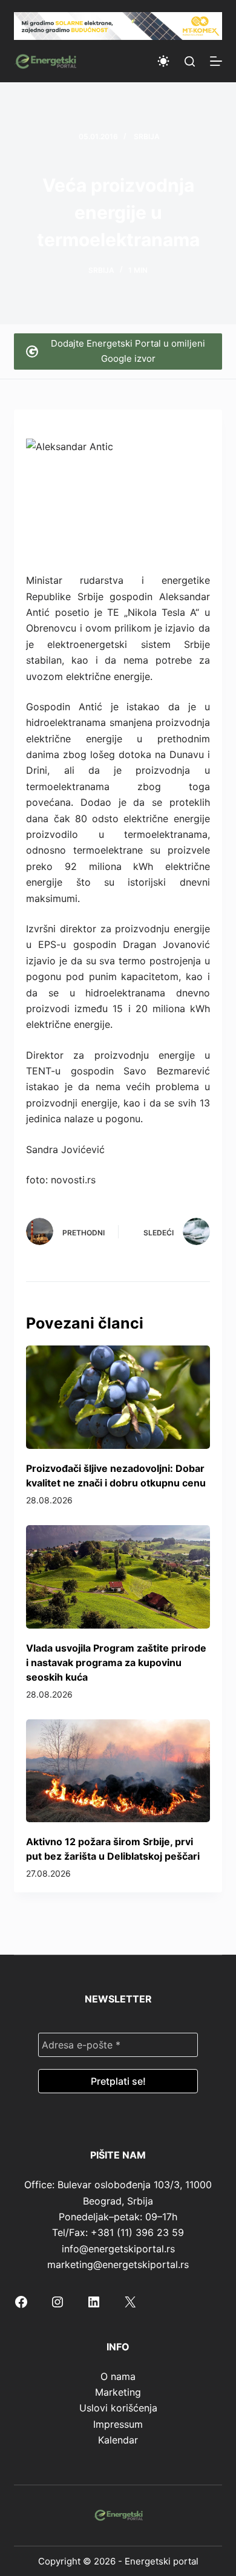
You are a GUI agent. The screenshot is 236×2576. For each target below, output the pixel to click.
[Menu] (216, 61)
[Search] (190, 61)
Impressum (118, 2424)
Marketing (118, 2392)
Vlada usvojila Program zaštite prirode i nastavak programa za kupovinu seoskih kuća (116, 1662)
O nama (118, 2376)
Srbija (147, 136)
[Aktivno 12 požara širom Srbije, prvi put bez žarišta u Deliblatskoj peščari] (117, 1771)
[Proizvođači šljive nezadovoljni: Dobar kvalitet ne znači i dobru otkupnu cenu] (117, 1397)
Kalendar (118, 2440)
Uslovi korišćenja (118, 2408)
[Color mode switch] (163, 61)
== == ==
• **YOUR ASSIGNMENT**:
Would you output all of the entries above exactly, keeping the pictures out?

• **WRITTEN REPLY**:
You are a GUI agent. The screenshot is 236×2576. For each target below, output the pixel to click.
[Menu] (216, 61)
[Search] (190, 61)
Impressum (118, 2424)
Marketing (118, 2392)
Vlada usvojila Program zaštite prirode i nastavak programa za kupovinu seoskih kuća (116, 1662)
O nama (118, 2376)
Srbija (147, 136)
[Aktivno 12 požara širom Srbije, prvi put bez žarišta u Deliblatskoj peščari] (117, 1771)
[Proizvođači šljive nezadovoljni: Dobar kvalitet ne znači i dobru otkupnu cenu] (117, 1397)
Kalendar (118, 2440)
Uslovi korišćenja (118, 2408)
[Color mode switch] (163, 61)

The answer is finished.